Task objective: Reproduce the entries below without changing a character. Begin at the line that contains "The image size is (1003, 525)." and stop after the line that contains "Action: click(x=1197, y=304)".

— Start Provided material —

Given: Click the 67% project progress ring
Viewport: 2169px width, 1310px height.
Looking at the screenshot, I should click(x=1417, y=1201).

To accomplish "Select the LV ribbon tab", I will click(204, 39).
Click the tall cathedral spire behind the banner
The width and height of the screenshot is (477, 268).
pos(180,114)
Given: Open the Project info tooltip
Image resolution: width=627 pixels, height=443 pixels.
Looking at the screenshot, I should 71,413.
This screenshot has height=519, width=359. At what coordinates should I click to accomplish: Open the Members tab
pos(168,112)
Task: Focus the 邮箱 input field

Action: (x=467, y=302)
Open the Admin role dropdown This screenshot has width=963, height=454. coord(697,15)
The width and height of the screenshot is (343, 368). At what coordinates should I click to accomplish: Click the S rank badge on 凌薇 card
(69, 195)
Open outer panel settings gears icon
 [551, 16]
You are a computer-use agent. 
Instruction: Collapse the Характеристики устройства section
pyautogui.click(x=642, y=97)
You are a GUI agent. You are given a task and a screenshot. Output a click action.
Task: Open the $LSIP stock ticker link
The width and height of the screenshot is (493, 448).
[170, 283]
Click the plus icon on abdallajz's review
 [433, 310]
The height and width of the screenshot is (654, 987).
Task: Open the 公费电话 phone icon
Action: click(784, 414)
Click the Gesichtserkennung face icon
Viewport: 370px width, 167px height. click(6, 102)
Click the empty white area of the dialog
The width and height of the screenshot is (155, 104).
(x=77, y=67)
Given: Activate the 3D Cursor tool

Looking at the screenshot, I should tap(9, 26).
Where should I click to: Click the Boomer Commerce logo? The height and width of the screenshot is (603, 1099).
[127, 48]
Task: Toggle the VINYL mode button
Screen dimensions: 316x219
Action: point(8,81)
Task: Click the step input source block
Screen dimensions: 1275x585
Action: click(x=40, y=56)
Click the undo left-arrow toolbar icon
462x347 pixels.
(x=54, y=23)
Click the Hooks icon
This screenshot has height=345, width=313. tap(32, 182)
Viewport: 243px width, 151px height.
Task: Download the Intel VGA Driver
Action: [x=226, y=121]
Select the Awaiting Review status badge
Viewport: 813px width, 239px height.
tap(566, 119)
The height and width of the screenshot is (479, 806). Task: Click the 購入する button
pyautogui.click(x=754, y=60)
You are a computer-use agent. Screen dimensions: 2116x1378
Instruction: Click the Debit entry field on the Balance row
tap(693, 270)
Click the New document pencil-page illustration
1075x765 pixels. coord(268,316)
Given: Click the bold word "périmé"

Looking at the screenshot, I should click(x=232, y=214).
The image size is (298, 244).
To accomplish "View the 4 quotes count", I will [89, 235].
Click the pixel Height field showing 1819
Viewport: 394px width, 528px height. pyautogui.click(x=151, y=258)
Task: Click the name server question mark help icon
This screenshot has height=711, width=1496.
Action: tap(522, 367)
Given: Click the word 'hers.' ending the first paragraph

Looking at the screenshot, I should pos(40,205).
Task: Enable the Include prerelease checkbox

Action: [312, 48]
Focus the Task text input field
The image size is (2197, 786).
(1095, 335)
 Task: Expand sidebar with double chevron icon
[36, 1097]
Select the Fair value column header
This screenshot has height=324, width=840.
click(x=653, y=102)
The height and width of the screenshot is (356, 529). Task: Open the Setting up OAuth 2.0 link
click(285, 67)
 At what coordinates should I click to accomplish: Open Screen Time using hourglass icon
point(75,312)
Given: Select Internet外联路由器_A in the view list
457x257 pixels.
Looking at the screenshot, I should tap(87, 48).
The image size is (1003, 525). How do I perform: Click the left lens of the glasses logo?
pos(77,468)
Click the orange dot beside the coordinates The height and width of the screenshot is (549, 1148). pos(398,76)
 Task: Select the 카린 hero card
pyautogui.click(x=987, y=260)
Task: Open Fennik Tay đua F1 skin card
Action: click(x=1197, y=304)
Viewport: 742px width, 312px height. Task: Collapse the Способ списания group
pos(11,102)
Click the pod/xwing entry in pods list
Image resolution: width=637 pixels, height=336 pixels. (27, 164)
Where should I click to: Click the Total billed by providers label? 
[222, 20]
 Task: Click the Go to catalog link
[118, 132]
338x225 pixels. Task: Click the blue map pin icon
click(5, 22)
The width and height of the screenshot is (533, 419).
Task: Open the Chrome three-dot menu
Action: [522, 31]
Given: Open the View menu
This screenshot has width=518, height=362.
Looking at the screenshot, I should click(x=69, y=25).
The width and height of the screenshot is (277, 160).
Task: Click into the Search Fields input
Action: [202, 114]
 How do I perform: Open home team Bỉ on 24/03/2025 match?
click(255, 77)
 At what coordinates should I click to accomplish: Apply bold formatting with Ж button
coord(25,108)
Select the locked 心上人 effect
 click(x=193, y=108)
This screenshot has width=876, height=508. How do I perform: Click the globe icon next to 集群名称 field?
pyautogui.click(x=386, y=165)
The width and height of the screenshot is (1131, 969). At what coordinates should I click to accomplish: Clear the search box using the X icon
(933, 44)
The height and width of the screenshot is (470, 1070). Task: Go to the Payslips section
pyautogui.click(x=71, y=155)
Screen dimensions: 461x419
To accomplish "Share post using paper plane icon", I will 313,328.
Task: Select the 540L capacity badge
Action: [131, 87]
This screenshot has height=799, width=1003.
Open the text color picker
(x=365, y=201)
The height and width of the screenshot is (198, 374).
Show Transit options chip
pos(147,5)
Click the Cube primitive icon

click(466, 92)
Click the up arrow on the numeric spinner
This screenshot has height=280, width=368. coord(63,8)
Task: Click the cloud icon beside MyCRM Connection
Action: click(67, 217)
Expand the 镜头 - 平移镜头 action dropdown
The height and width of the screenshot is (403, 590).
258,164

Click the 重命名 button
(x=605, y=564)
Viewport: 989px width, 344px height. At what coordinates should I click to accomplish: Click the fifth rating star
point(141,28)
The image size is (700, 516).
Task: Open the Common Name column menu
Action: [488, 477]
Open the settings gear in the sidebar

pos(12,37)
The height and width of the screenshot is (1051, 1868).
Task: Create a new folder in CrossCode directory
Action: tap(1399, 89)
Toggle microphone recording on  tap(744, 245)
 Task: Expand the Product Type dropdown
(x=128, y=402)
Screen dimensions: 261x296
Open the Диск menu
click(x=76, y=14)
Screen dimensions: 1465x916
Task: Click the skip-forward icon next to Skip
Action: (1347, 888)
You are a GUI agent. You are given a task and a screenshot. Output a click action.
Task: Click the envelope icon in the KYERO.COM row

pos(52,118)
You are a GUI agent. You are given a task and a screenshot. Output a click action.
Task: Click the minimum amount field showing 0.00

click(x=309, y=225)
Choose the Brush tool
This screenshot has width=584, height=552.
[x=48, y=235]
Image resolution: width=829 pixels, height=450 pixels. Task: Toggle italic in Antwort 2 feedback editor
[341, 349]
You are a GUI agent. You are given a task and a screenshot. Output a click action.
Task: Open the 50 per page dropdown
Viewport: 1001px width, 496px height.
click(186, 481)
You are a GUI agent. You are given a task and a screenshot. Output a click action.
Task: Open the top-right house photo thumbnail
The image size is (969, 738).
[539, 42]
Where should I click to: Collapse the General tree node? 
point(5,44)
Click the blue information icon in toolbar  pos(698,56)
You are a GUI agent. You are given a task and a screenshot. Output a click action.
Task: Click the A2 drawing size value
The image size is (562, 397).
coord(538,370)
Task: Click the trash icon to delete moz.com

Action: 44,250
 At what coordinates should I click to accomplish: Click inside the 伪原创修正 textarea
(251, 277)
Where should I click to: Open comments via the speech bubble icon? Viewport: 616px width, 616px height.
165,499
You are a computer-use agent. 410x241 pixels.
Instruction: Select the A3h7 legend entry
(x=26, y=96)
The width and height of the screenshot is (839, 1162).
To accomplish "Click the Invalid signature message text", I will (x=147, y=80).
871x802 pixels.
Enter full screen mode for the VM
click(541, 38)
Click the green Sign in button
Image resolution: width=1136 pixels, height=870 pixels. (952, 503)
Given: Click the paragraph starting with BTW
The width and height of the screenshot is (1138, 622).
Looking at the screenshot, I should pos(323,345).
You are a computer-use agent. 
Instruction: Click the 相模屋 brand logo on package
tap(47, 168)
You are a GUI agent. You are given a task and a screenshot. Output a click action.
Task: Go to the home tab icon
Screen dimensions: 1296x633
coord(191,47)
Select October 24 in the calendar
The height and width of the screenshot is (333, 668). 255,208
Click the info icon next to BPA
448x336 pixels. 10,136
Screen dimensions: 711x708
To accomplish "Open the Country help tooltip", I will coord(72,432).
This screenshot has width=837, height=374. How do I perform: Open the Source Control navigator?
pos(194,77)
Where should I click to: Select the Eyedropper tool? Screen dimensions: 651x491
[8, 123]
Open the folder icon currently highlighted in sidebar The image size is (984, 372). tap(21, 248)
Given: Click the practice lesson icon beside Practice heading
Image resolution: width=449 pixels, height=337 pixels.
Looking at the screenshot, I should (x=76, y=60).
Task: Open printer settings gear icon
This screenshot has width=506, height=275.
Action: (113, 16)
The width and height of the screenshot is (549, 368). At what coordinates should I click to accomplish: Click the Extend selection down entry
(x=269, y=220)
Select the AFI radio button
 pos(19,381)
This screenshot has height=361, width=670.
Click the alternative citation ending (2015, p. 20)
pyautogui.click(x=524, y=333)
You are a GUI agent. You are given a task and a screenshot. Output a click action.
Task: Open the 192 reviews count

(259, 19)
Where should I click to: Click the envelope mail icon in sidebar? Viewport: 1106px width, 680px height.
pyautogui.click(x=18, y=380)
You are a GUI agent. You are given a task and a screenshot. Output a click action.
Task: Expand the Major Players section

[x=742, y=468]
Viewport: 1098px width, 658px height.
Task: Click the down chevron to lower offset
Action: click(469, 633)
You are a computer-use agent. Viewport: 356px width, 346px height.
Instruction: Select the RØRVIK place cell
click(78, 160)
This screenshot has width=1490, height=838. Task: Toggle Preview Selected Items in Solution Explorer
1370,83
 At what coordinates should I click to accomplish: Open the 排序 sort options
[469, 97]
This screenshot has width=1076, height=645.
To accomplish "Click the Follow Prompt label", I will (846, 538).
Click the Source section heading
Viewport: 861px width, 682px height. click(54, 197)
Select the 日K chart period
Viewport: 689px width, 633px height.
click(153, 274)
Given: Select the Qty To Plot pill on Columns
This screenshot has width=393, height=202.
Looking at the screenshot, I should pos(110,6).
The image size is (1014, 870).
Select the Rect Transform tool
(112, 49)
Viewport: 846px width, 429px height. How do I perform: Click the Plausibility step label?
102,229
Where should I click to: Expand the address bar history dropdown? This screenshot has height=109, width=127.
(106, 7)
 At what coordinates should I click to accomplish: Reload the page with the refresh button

— End Provided material —

Reply to the exercise:
The image size is (1003, 525). How do I perform: Click the left lens of the glasses logo?
pos(77,468)
Click the orange dot beside the coordinates The height and width of the screenshot is (549, 1148). pos(398,76)
 Task: Select the 카린 hero card
pyautogui.click(x=987, y=260)
Task: Open Fennik Tay đua F1 skin card
Action: click(x=1197, y=304)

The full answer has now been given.